Le président. Merci, Monsieur le député. Il y a encore deux interventions, à commencer par celle de M. Droin, à qui il reste une minute.

M. Antoine Droin (S), rapporteur de minorité. Je serai bref. Je rappellerai simplement qu'il y a deux poids, deux mesures, puisque ceux qui ne veulent pas geler cette pétition en la renvoyant en commission devraient se rappeler - en tout cas les membres de la commission des pétitions - que, pas plus tard que ce lundi, on a eu le même débat sur une autre pétition, avec le même problème. Or il y avait une unanimité flagrante pour dire qu'il n'était pas question que l'on puisse traiter une pétition quand il y avait des questions judiciaires derrière elle. Donc il y a deux poids, deux mesures. Dans cet esprit, on ne peut que geler cette pétition et la renvoyer en commission.

M. Jean-Michel Gros (L). Mesdames et Messieurs les députés, MM. Maitre et Norer ont parlé d'or. Effectivement, qu'implique un renvoi en commission, Mesdames et Messieurs les députés ? Alors que nous voulons accélérer nos travaux parlementaires, cela signifie une nouvelle convocation de la commission des pétitions, qui passera une heure, voire deux; puisque cette pétition a fait un peu de bruit, on va en reparler, peut-être même pendant deux séances. Il faudrait éventuellement réauditionner les pétitionnaires, pourquoi pas ? En effet, il y aura des nouveaux membres, et ils ne seront pas tous au courant. Ensuite, un nouveau rapport devra être rédigé. On va désigner de nouveau un rapporteur de majorité et un rapporteur de minorité, lesquels vont scier une nouvelle fois une forêt pour nous produire le papier que nous avons ici... Enfin bref, c'est une perte de temps absolue.

Quant à la décision judiciaire, nous ne l'entravons pas du tout. Le dépôt d'une pétition sur le bureau du Grand Conseil à titre de renseignement ne veut pas dire que nous sommes pour ou contre les demandes des pétitionnaires. Nous déclarons que nous en avons pris connaissance. Elles ne justifient pas à nos yeux un rapport du Conseil d'Etat, ce d'autant moins que l'affaire est maintenant devant les instances judiciaires et que les juges se chargeront bien de dire si la demande est justifiée ou non.
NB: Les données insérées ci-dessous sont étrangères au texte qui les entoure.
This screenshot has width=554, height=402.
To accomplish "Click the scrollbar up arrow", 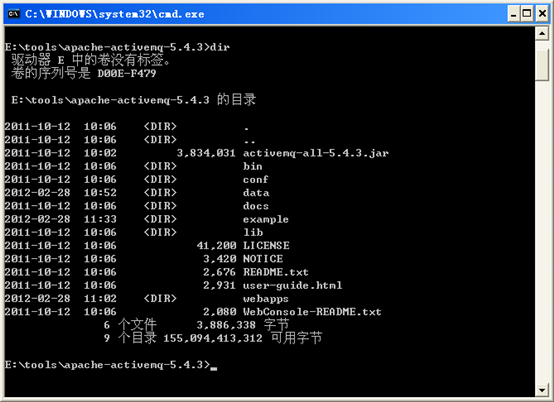I will 542,34.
Le dépôt sur le bureau signifie que notre Grand Conseil a pris connaissance de cette pétition et qu'il la dépose à titre de renseignement. Je vous demande donc d'accepter, ici et maintenant, lors de ce débat, le dépôt à titre de renseignement sur le bureau du Grand Conseil.
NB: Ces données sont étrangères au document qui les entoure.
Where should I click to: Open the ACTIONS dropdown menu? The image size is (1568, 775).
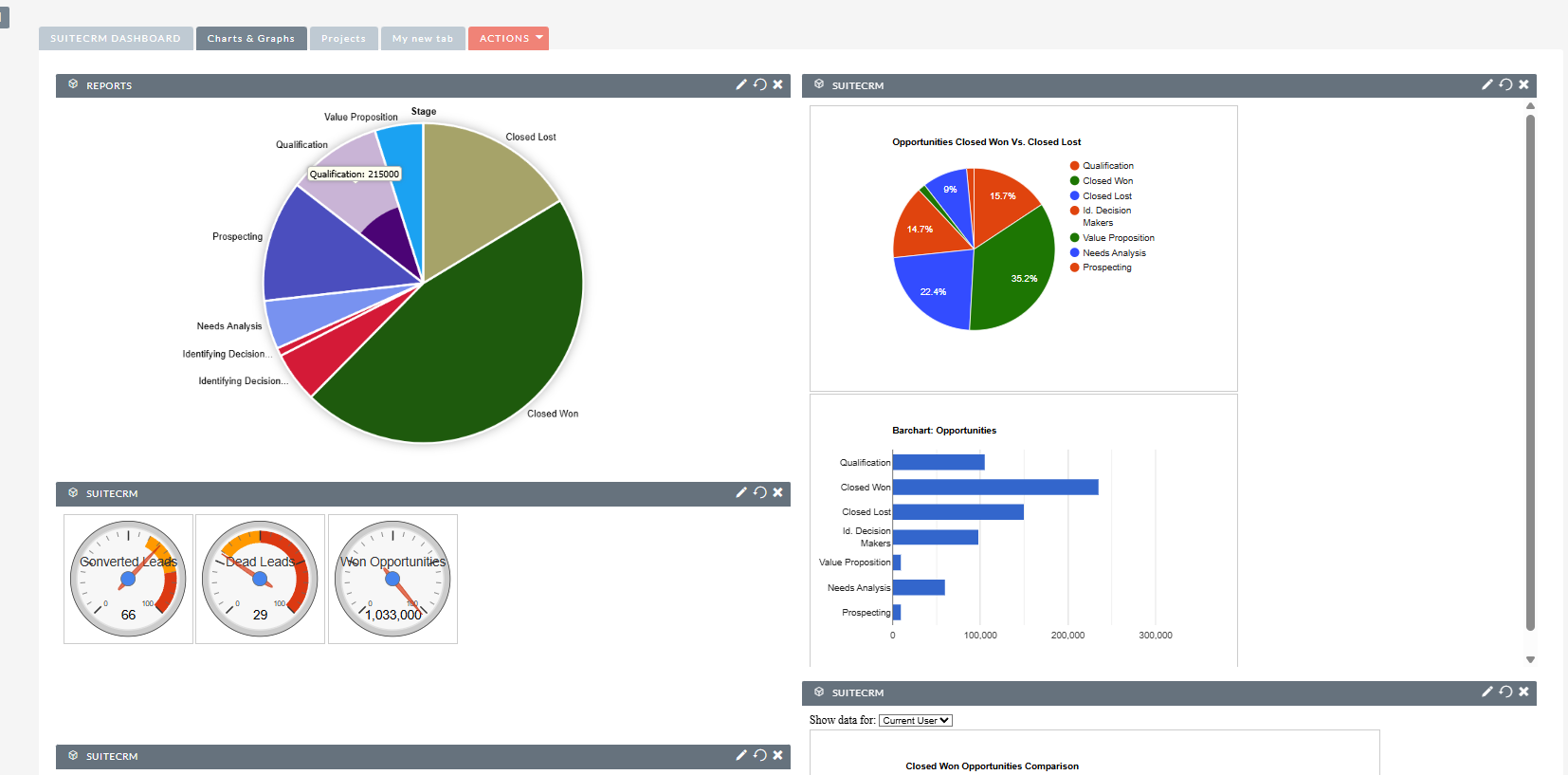(x=508, y=39)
Le président. Merci, Monsieur le député. M. Unger renonce parce que M. Gros a dit en substance ce qu'il entendait déclarer. Nous pouvons donc maintenant passer aux votes.

Mises aux voix, les conclusions de la majorité de la commission des pétitions (dépôt de la pétition 1700 sur le bureau du Grand Conseil à titre de renseignement) sont rejetées par 43 non contre 26 oui et 1 abstention.
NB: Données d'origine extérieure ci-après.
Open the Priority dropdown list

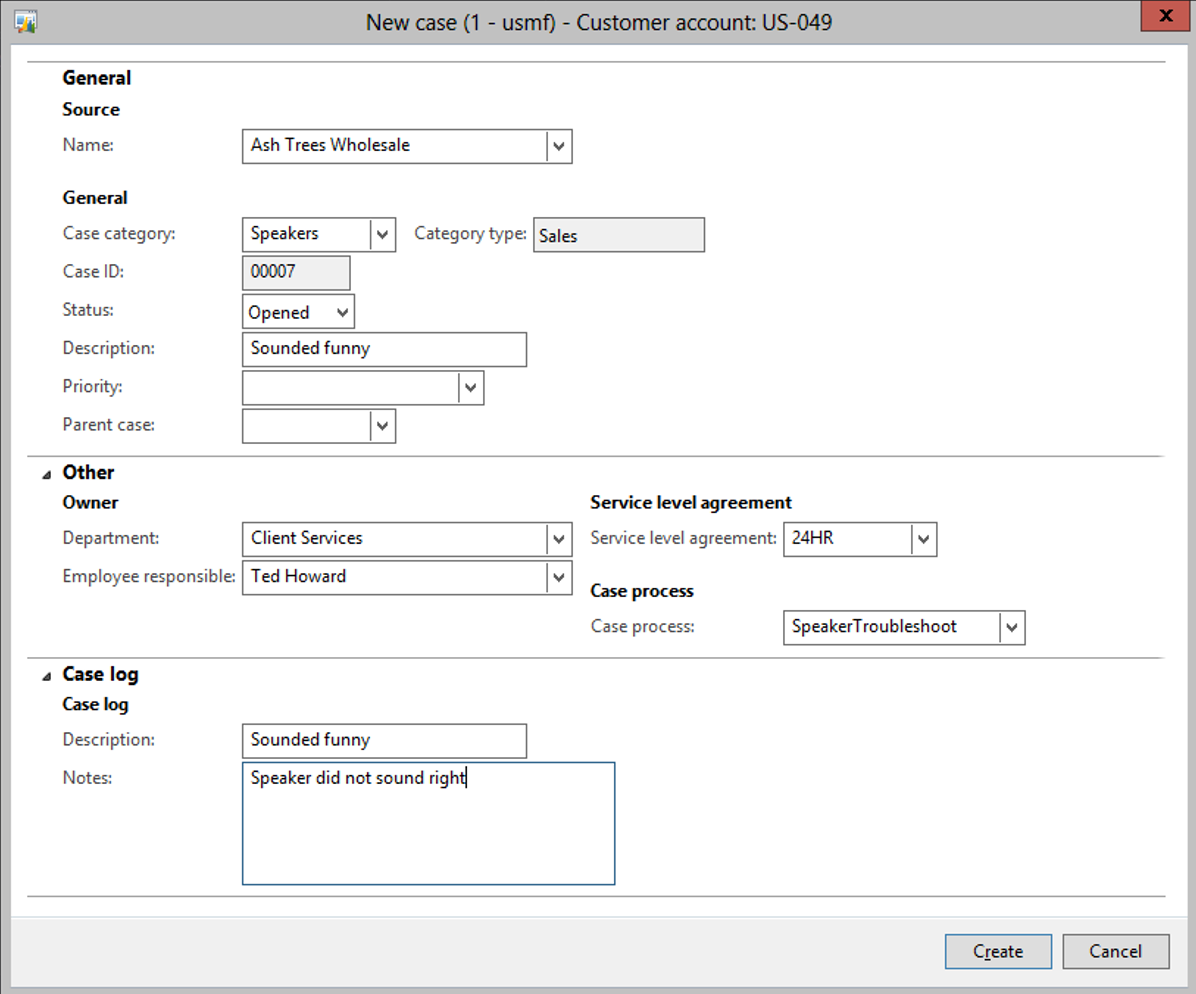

Le président. Nous avons maintenant le choix... (Remarque.) Je suis désolé, c'est la question qui a été posée... (Remarque.) Mais non: il faut écouter ce que l'on dit ! Le rapport de majorité demandait le dépôt sur le bureau. Désormais, nous n'avons plus le choix qu'entre le renvoi au Conseil d'Etat et le classement. (Brouhaha.) S'il vous plaît ! (Commentaires.) Oui, il y a aussi le renvoi en commission... (Commentaires.) Nous nous prononçons donc d'abord sur la proposition du rapport de minorité, qui consiste à renvoyer sans autres débats cette pétition en commission jusqu'au dénouement juridique de cette affaire.

Mises aux voix, les conclusions de la minorité de la commission des pétitions (renvoi de la pétition 1700 à la commission des pétitions) sont rejetées par 36 non contre 35 oui et 1 abstention.

Le président. Nous poursuivons la procédure de vote. Puisque nous avons refusé le dépôt et le renvoi en commission, selon le règlement, il nous reste deux possibilités: soit le renvoi au Conseil d'Etat, soit le classement. Nous nous prononçons, en une fois, sur le renvoi au Conseil d'Etat. En cas de refus, la pétition sera classée. Est-ce clair ? Je répète: nous nous prononçons sur le renvoi au Conseil d'Etat; si c'est le non qui l'emporte, la pétition sera classée. (Commentaires.) Il n'y a pas de demande de parole: on est en procédure de vote.

Mis aux voix, le renvoi de la pétition 1700 au Conseil d'Etat est rejeté par 48 non contre 27 oui.

La pétition 1700 est donc classée.

Le président. Je passe à présent le relais à mon estimé vice-président.